-
Głód cz. 30
Data: 07.06.2024, Autor: Milady
... Mistrz przerwał, gładząc spoconą twarz dziewczyny - To mogłabyś być ty, lecz ja okazałem ci łaskę, Laimo. Więc nie zmarnuj tego i przyj, suko! Parła, parła jak szalona, byle tylko usunąć głos Mistrza poza świadomość. W końcu krzyknęła po raz ostatni, wypychając dziecko na świat. Wyczerpana opadła między poduszki. Mistrz tymczasem wziął niecierpliwie noworodka na ręce. -Urodziłaś syna - poinformował, po czym znikł razem z dzieckiem, nie pozwoliwszy jej go przytulić. Przepełniała ją pustka.
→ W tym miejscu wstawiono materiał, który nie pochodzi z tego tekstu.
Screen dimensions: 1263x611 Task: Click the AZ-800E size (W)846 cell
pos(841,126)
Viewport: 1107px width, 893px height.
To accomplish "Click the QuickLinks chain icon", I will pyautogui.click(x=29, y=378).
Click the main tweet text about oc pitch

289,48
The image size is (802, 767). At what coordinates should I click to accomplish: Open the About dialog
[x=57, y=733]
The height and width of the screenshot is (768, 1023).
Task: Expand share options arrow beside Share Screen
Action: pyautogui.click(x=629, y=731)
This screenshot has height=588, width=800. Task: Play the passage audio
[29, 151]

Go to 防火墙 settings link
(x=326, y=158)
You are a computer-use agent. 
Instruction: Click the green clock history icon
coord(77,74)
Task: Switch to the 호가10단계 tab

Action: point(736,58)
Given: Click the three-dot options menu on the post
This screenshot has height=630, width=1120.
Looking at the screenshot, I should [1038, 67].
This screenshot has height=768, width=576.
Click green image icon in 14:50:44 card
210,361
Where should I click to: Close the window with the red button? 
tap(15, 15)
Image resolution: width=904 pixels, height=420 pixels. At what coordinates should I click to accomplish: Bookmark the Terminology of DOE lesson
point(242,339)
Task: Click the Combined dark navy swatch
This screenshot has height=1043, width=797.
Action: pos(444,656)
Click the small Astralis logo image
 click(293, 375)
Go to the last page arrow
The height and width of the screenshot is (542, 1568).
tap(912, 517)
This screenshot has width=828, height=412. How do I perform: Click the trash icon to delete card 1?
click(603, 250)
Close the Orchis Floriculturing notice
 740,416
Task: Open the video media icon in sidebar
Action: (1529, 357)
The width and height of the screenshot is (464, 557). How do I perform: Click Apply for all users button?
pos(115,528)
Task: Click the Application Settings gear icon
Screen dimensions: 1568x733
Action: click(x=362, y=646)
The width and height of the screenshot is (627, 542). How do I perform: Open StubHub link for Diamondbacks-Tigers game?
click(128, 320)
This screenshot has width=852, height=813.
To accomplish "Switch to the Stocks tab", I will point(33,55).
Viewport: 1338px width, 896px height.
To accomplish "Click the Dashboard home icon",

Ciemna, zimna samotność i pustka. -Laima! - Aktor potrząsał nią delikatnie. Zieleń znikła, a ona spojrzała na mężczyznę półprzytomnie, nie wiedząc, co się wydarzyło. Wyjął klejnot z jej osłabłej dłoni, marszcząc czoło niezadowolony - Nie powinnaś była go ruszać. -Przepraszam, panie… - odparła cicho, szczerze przy tym zmartwiona. Wszak nie chciała rozgniewać swojego właściciela. “Nazwę go Emer” - takie były ostatnie słowa Mistrza zanim wyszedł z jej dzieckiem.